But almost from day one, I wanted to build a wheelchair friendly version. Safety was just as important for the disability market. It would be pointless to say it was more important, as I have always made it clear that safety was the number one priority on the Saddlechariot. If Safety is number one priority, you cannot make it more important.

The Bannedwaggon is the result of all those years of trying to provide Saddlechariot levels of safety to those with limited mobility. But the Bannedwaggon has a major problem with safety. The problem is the Equestrian Establishment whose attitude to safety is, to put it mildly, complex.

In essence, the Equestrian Establishment don't do safety. They hardly even pay it lip service, and consequently, equestrianism kills a lot of people. With this background, it is impossible to get any rational safety assessment of any product that might be used around ponies or horses. In ten years, nobody from the Equestrian Establishment has EVER been prepared to look at the safety features I have put in the Saddlechariot. The Equestrian Establishment deliberately ignore safety.

The Equestrian Establishment is obviously going to be haring off to their lawyers so I will produce my evidence. I have actually done a Health and Safety course, and wish I had done it years ago. I have been told about all the nonsense, the nanny state, the idiot rules, and the course was a total eye opener, it is simple, it is logical, it makes sense, and it means that employees tend to return from work with the same number of limbs etc, as when they left home.

The Equestrian Establishment ignores the most basic principles of the Health and Safety Executive. By the Equestrian Establishment, I mean The British Horse Society, The Pony Club, The British Driving Society, The Jockey Club and depressingly, Riding for the Disabled. I also include all the various Breed Societies, and those Societies that promote Dressage, Polo, Eventing, Show Jumping etc.

Horse shoes provide a simple example of the Equestrian Establishment's contempt for safety. Riding Helmets are tested to ensure they can survive the impact of a horseshoe shaped anvil. Motorcycle helmets don't have to go through this, so the impact of a horseshoe on a head is clearly a hazard, and clearly specific to horses, and not a problem if you fall off, for example, a motorbike.

▶ **REQUIREMENTS**
Set down the portion of the passage on equestrian safety starting at "The Equestrian Establishment is" and ending at "Show Jumping etc.", without changing a word.

▶ **DATA**

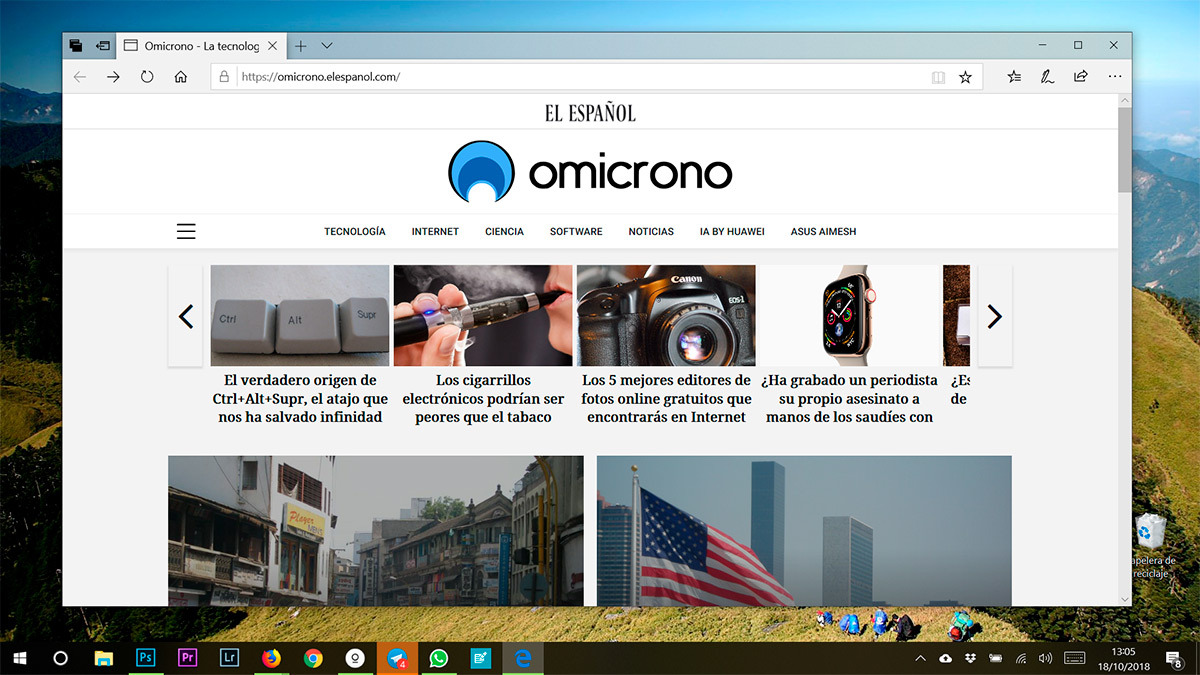Add page to favorites star icon
This screenshot has height=675, width=1200.
(x=965, y=77)
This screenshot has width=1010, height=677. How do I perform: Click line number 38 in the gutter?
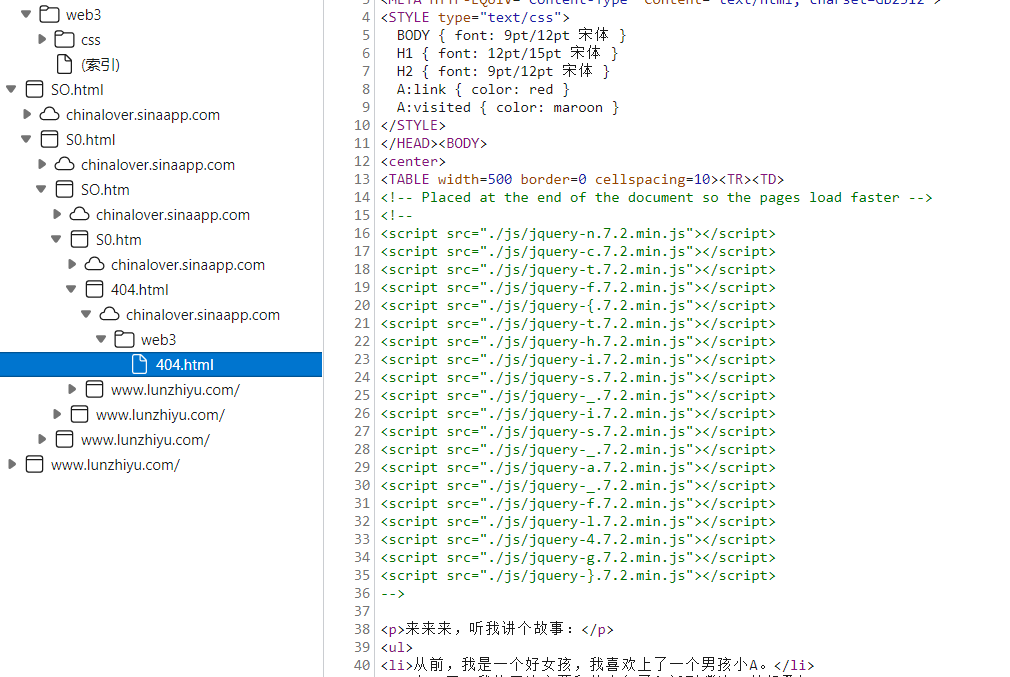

▶ **SOLUTION**
The Equestrian Establishment is obviously going to be haring off to their lawyers so I will produce my evidence. I have actually done a Health and Safety course, and wish I had done it years ago. I have been told about all the nonsense, the nanny state, the idiot rules, and the course was a total eye opener, it is simple, it is logical, it makes sense, and it means that employees tend to return from work with the same number of limbs etc, as when they left home.

The Equestrian Establishment ignores the most basic principles of the Health and Safety Executive. By the Equestrian Establishment, I mean The British Horse Society, The Pony Club, The British Driving Society, The Jockey Club and depressingly, Riding for the Disabled. I also include all the various Breed Societies, and those Societies that promote Dressage, Polo, Eventing, Show Jumping etc.